Work instruction → Every line from the one containing "Instruction: Open the items per page dropdown" to the end of the records below, written out word for word, is the whole answer.

Stored data →
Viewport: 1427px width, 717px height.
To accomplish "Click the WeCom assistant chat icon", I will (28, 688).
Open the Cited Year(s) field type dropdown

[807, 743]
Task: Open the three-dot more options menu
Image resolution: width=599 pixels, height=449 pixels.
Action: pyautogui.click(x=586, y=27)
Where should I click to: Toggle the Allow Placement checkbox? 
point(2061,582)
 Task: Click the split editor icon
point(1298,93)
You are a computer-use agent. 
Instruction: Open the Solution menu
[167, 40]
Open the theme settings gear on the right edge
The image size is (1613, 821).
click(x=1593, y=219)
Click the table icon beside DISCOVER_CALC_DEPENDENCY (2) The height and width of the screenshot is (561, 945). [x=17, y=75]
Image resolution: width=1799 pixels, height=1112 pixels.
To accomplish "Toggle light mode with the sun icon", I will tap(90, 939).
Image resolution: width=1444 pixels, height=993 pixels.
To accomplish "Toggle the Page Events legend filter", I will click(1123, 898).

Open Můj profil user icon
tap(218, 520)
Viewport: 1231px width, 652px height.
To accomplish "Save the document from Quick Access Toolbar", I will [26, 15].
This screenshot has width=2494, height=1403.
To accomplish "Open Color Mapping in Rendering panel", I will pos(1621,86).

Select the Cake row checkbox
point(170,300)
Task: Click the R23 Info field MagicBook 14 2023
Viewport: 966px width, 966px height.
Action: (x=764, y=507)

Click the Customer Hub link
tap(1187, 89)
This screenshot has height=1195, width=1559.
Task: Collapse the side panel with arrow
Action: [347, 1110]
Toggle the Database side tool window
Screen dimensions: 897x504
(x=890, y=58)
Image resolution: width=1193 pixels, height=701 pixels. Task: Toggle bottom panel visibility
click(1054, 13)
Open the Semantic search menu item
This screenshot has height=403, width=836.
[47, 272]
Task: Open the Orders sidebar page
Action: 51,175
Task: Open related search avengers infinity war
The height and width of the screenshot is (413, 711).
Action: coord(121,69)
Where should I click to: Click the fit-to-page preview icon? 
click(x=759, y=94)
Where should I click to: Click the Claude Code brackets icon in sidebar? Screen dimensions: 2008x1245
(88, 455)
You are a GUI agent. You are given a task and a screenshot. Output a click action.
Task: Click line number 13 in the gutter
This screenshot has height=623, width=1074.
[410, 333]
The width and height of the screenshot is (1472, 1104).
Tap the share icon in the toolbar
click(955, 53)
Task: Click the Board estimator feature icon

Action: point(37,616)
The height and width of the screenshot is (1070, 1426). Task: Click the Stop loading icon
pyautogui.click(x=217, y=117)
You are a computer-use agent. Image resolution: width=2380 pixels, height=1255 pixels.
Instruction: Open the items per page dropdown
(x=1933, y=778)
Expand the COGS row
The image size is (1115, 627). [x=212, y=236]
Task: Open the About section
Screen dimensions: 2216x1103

Response below →
Instruction: Open the items per page dropdown
(x=1933, y=778)
Expand the COGS row
The image size is (1115, 627). [x=212, y=236]
Task: Open the About section
Screen dimensions: 2216x1103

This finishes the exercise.